Baghdad radio, meanwhile, broadcast a commentary after today's air raids, saying Iraq "is waiting impatiently" for a ground war to begin.
"The number of Americans killed will exceed tens of thousands if a ground battle occurs with Iraqi forces . . . which are trained in defensive combat to an extent that no other force in the world has reached," the radio said.
But, in the war's fourth week, top U.S. military strategists said they're in no hurry to start a ground battle. Out on the gritty, sand-whipped front lines, there was foreboding about fighting to come.
"From here, you can see the bomb flashes at night," said a U.S. military officer deployed near the northern Saudi frontier. "This could get very ugly at any moment."
Defense Secretary Dick Cheney and Gen.
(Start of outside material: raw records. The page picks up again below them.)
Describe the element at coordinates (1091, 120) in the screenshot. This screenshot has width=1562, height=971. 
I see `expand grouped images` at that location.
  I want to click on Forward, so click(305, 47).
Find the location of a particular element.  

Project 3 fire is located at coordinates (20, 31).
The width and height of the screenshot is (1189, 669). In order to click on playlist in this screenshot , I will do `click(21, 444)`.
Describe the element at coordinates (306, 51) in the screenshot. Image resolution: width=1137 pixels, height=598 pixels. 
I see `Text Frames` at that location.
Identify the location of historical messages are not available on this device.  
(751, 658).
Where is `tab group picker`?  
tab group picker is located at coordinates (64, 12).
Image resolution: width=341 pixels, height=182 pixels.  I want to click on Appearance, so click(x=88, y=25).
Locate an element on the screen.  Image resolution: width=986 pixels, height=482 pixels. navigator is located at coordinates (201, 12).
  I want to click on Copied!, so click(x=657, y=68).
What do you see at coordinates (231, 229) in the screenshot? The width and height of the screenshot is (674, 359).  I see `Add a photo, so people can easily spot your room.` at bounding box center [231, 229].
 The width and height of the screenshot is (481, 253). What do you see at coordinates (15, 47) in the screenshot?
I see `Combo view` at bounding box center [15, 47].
Colin Powell, chairman of the Joint Chiefs of Staff, were to head for the gulf tonight to get a first-hand look at the readiness of U.S. forces for a ground offensive.
On Wednesday, Cheney and Powell briefed members of Congress in a closed-door meeting, and one key lawmaker, House Minority Leader Robert Michel, R-Ill., said afterward that "there seems to be no rush" to a ground war.
Secretary of State James Baker painted perhaps the grimmest picture yet by the Bush administration of what a land battle would be like.
"Tough times lie ahead," he told the House Foreign Affairs Committee on Wednesday. "The task is formidable, and no one should underestimate Saddam's military capabilities."
In the desert war zone, reporters who toured a major U.S. air base in Saudi Arabia on Wednesday for the first time were given a look at sophisticated and deadly weapons, including the so-called fuel air mines.
Dropped from the air, they release and then ignite a cloud of flammable mist, creating an explosion resembling a small nuclear blast. Maj. James McClain said the explosives have not yet been used against Iraq.
What has been used is more conventional firepower, and U.S. strategists are closely watching the bomb damage done to Iraq's formidable Republican Guard.